What you will do: Find the lines below holding the word "computer" and copy each of them.

** Opening Dataset block **

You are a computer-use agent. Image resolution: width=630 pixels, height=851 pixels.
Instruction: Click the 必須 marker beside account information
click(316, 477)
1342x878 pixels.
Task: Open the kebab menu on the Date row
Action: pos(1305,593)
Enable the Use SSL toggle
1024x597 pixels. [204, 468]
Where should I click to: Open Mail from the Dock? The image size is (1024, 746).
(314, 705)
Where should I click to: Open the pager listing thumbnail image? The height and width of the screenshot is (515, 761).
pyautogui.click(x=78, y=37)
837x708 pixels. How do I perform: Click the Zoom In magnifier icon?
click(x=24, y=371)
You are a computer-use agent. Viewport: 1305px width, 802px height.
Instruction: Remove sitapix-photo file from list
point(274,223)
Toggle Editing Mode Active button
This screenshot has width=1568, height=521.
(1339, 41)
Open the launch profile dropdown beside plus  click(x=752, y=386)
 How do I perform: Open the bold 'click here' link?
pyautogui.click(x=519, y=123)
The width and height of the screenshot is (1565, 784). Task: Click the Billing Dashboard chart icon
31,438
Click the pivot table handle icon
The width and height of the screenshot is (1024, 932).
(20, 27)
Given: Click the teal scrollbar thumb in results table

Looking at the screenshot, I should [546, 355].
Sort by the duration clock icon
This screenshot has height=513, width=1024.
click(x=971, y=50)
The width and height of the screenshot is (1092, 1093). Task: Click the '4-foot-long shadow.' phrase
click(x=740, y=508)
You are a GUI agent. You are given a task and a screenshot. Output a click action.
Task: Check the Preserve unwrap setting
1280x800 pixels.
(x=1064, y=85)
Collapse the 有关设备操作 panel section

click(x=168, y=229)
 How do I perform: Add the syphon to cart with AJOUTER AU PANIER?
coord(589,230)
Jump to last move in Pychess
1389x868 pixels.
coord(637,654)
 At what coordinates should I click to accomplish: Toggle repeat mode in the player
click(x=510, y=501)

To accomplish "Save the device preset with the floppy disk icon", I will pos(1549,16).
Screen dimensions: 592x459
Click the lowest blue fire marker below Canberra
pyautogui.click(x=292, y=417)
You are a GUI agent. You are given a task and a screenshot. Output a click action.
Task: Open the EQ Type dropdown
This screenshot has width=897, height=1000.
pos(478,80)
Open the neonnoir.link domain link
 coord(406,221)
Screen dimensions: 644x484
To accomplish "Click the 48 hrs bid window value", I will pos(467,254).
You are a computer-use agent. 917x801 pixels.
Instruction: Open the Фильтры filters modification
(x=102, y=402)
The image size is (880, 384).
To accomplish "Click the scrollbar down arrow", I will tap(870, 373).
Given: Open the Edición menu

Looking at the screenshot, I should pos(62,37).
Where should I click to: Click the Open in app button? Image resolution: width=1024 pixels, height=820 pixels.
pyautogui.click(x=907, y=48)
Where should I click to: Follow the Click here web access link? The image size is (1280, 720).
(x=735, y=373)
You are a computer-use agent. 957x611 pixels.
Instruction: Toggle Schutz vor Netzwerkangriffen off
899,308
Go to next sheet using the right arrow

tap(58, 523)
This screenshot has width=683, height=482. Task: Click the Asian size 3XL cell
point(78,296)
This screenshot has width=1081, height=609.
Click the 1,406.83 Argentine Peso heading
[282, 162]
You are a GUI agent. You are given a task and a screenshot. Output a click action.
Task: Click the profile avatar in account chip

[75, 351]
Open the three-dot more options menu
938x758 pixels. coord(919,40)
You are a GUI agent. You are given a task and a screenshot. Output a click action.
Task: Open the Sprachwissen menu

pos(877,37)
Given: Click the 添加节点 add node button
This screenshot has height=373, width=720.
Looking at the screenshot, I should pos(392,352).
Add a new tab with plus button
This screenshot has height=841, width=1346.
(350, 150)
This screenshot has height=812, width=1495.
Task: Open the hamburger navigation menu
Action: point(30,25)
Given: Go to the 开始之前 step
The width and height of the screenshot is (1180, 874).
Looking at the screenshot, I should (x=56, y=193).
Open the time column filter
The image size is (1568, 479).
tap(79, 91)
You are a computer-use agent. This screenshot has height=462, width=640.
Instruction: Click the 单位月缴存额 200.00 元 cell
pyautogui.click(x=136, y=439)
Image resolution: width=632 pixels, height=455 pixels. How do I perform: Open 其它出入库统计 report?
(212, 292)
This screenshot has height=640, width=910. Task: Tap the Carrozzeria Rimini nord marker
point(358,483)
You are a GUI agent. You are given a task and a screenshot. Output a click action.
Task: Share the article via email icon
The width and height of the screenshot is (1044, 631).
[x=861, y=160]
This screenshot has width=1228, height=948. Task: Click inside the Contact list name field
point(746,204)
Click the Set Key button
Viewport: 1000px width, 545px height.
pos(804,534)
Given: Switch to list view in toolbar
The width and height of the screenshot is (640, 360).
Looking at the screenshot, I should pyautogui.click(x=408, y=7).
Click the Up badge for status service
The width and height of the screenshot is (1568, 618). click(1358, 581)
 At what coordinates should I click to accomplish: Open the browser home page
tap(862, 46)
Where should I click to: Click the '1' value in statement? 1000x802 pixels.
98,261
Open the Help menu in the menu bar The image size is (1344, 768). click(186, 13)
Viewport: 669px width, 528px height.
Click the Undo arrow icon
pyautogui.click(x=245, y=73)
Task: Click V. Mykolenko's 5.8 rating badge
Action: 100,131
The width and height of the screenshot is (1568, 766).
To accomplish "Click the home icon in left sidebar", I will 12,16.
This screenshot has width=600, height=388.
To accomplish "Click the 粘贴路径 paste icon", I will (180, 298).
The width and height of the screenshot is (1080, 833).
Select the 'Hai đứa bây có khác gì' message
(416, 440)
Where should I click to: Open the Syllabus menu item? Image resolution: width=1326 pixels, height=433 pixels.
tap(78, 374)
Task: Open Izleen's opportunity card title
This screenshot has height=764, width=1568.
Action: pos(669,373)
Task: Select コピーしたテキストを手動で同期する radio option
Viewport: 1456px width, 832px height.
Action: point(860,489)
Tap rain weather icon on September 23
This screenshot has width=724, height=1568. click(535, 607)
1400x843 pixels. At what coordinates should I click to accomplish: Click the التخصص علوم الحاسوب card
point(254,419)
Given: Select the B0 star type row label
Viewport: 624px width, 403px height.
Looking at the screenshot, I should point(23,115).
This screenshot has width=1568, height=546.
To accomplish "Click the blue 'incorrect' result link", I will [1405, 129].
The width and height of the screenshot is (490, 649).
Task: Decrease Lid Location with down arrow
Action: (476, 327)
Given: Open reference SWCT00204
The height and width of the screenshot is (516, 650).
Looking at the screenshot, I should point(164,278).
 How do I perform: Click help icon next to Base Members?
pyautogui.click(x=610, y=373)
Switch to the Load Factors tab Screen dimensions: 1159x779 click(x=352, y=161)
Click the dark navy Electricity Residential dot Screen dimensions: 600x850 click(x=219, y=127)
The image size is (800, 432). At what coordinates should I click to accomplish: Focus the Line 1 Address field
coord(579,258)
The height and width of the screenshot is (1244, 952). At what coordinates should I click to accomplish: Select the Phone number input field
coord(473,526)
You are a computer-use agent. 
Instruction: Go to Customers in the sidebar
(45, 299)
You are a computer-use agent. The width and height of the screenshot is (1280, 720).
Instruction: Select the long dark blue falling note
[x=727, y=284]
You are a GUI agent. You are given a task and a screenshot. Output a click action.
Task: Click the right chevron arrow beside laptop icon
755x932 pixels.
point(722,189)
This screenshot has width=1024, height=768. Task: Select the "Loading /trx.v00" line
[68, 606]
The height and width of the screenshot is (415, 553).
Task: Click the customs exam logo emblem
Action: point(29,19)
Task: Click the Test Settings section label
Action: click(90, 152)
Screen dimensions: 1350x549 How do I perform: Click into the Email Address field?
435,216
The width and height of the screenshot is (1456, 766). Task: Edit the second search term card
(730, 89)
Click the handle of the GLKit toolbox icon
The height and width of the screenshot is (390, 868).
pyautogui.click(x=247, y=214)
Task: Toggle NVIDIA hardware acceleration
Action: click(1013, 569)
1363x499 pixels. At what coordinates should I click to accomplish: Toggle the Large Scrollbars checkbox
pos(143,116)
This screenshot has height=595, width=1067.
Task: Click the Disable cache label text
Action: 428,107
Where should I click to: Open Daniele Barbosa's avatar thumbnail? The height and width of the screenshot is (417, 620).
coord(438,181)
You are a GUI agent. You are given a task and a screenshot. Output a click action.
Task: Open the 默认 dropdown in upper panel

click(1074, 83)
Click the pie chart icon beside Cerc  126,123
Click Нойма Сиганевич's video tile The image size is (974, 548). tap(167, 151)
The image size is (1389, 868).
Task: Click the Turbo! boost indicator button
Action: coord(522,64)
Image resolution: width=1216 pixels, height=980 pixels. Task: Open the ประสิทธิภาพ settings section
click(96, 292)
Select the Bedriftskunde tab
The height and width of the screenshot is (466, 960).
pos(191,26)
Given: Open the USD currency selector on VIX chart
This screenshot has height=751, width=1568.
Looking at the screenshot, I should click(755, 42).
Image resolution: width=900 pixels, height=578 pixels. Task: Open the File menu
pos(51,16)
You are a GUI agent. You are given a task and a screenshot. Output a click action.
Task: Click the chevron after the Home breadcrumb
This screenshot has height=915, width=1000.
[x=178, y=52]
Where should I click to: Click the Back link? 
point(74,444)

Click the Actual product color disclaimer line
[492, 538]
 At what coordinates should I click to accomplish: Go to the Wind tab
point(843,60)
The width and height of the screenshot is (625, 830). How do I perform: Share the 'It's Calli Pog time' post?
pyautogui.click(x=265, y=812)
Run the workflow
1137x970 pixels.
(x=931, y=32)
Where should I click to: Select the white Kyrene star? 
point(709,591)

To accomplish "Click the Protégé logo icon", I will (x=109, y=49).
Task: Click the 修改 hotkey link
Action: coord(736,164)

** Closing Dataset block **

Answer box:
You are a computer-use agent. Image resolution: width=630 pixels, height=851 pixels.
You are a computer-use agent. Viewport: 1305px width, 802px height.
You are a computer-use agent. 917x801 pixels.
You are a computer-use agent. 957x611 pixels.
You are a computer-use agent. This screenshot has height=462, width=640.
You are a computer-use agent. 
You are a computer-use agent. The width and height of the screenshot is (1280, 720).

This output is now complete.